How the Hel had it escaped my cage of lights?
It turned and with a massive whip of its tail, it was charging straight at me. My thoughts turned back for an instant to Stacks, where a pair of jabbits had been hunting me down. I had escaped behind a little wooden door with a screaming Wug for a knob. There was no such escape now. No door, no screaming Wug.
The jabbit struck again.
“Embattlemento.”
The serpent hit the conjured wall with such force that the entire room shook. I fell back, but I quickly regrouped as the jabbit rebounded off my spell and was flung backward against the far wall of the room.
It was slow to shake off the impact.
I could hardly believe my eyes. I had
hurt
a jabbit.
Before it could attack once more, I shouted, “
Incarcerata
.”
The white bands shot from my wand and encircled the creature.
I prayed that it would hold this time. I stepped carefully around the jabbit as its five hundred eyes followed my every move. I slowly bent down, keeping my gaze on the thing, and picked up the bowl of venom.
Then I was out the door in a flash and closed and secured it behind me with a locking spell. Breathless, I hurried down the hall, where I nearly collided with Delph coming the other way. He was carrying an old journal.
“Found it,” he said. “The instructions for the elixir.”
“Brilliant!” I held up the bowl. “And I got the venom.”
“Bloody Hel,” he gushed, taking the bowl gingerly.
“And now for the garm.” I rushed down the hall to the other door that had told me, “GO AWAY!”
I cried out, “
Crystilado magnifica.
”
I blinked. “
Crystilado magnifica
,” I said again.
The room was empty. There was no garm in a white-light cage.
I heard the growl behind me. I didn’t even have time to turn.
I screamed. The garm roared.
I saw a flash of something and I was knocked heels over arse.
As I slid along the floor, I looked behind me.
The garm was on its hind legs, just about to expel a chest of flames that would burn me to cinder.
And there was Harry Two. He must have knocked me down.
He leapt directly at the beast and then the impossible happened. My canine clamped his strong jaws around the garm’s snout, forcing it shut.
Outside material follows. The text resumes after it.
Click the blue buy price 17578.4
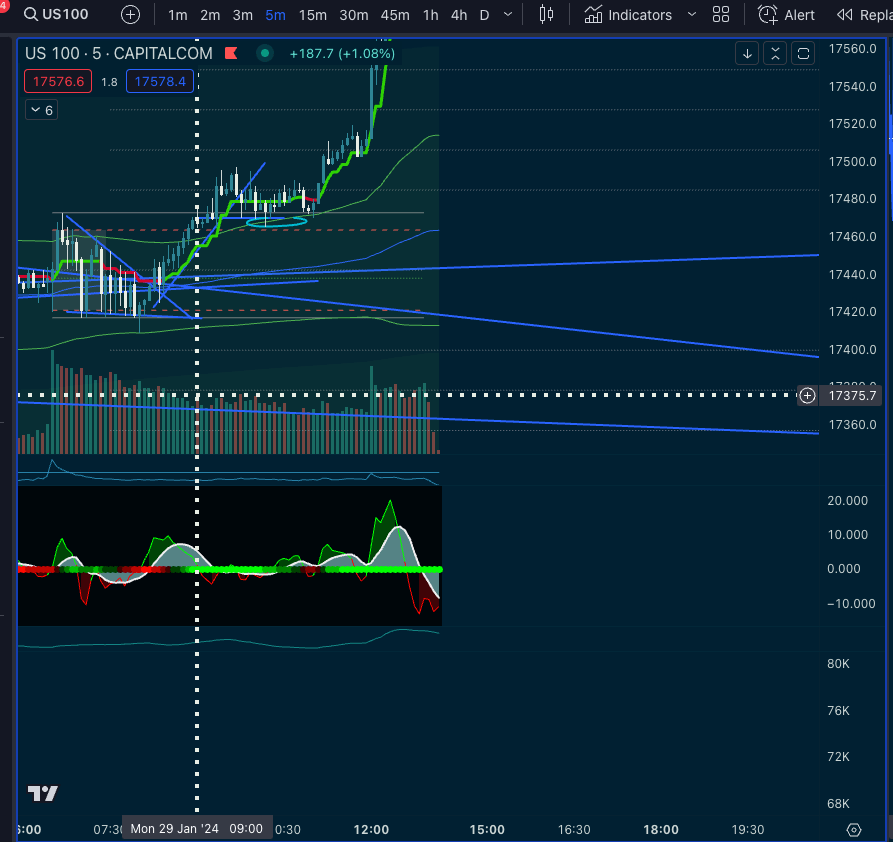pyautogui.click(x=160, y=82)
The garm screamed in fury, though the sound came out muffled because it could not open its mouth.
It flung itself around, slamming Harry Two into the wall. But still Harry Two hung on, even with his legs dangling uselessly and blood pouring from the side of his head. The garm reached up with its forelegs to rip Harry Two to pieces.
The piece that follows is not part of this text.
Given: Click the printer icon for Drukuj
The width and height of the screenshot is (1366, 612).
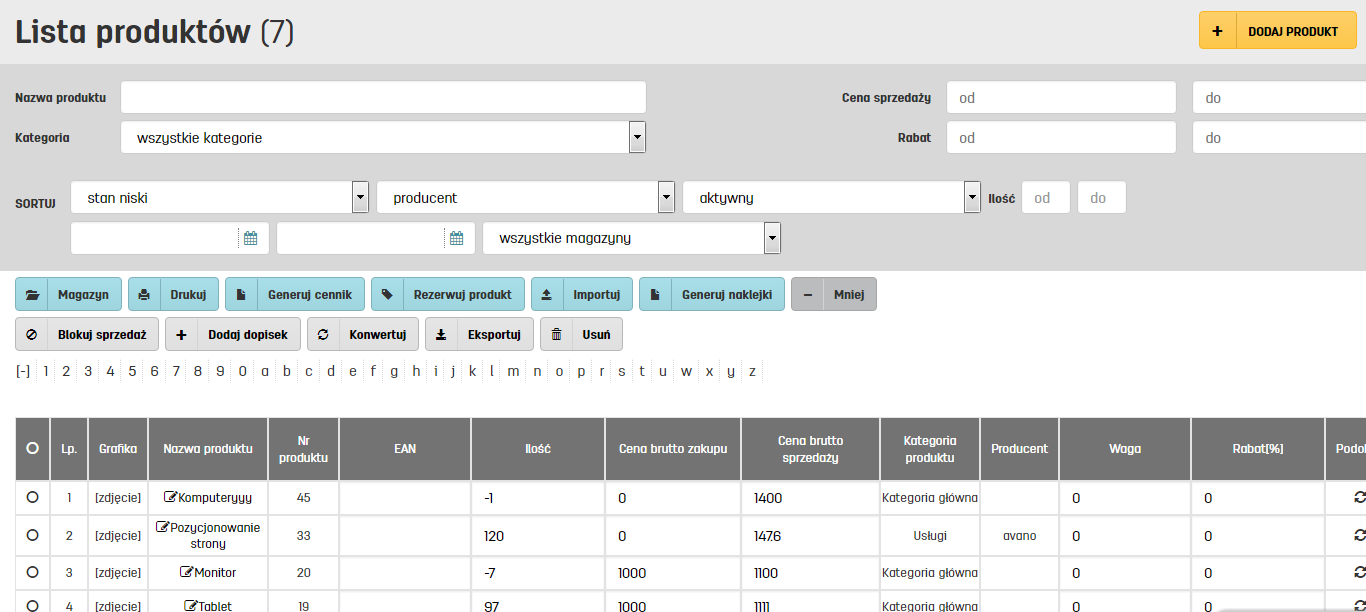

I had another vision. Of my first canine, Harry. He had also saved me from a garm and sacrificed his life in doing so. I had no intention of letting that happen again.
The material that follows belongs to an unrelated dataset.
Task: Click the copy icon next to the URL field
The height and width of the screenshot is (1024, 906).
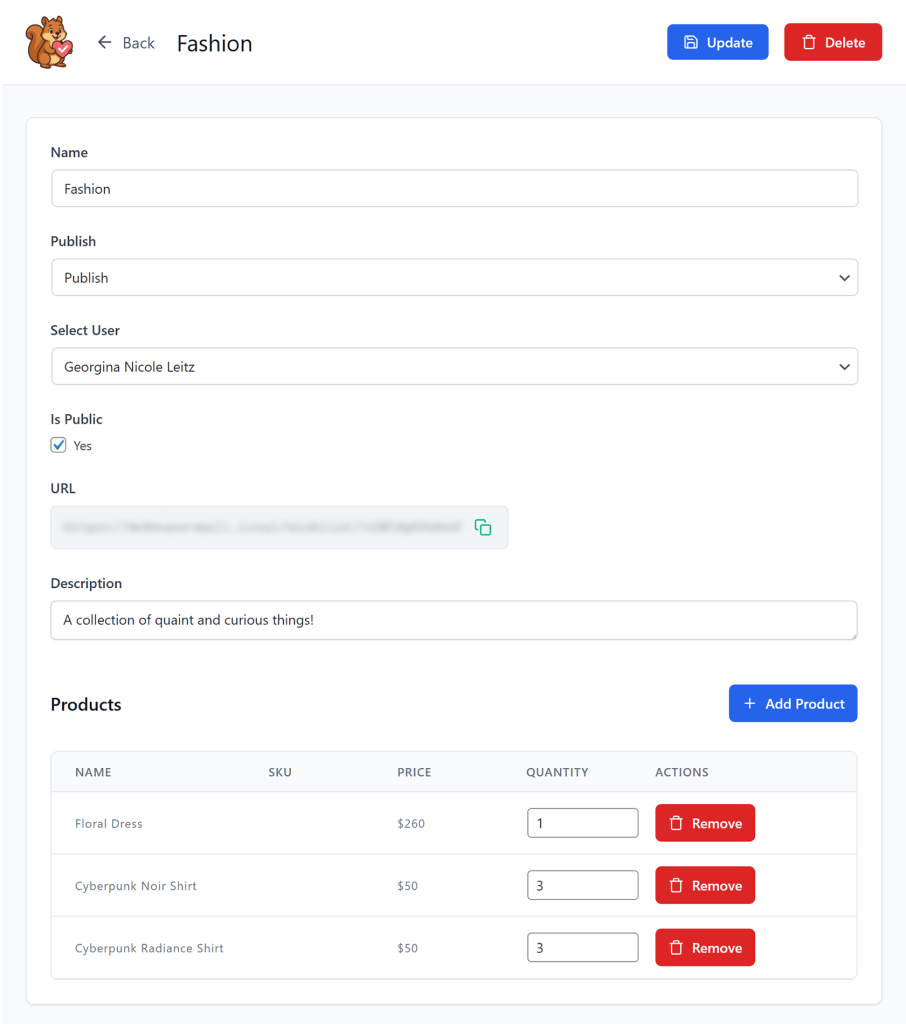Action: [483, 527]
There was a powerful feeling surging through every bit of me. It wasn’t hatred. Or loathing. It was far more than that. I don’t believe there is even a word to adequately encompass it. I said it before I even realized saying it. It came out of my mouth with such force that it seemed the words alone could do what I wanted done.
I pointed my wand directly at the garm’s chest.
“Rigamorte!”
The black light hit the garm with such power that the many-tonned beast was lifted right off its clawed feet. Harry Two let go in midair and fell away from the hideous thing as the garm was flung along the hall, hit the wall and slumped down with an enormous, cottage-rattling thud. It was quite dead as it rolled over, its tongue hanging out, its bloody chest still. I sprinted down the hall and knelt next to Harry Two, who lay sprawled on the floor, his damaged legs useless, his head bleeding badly.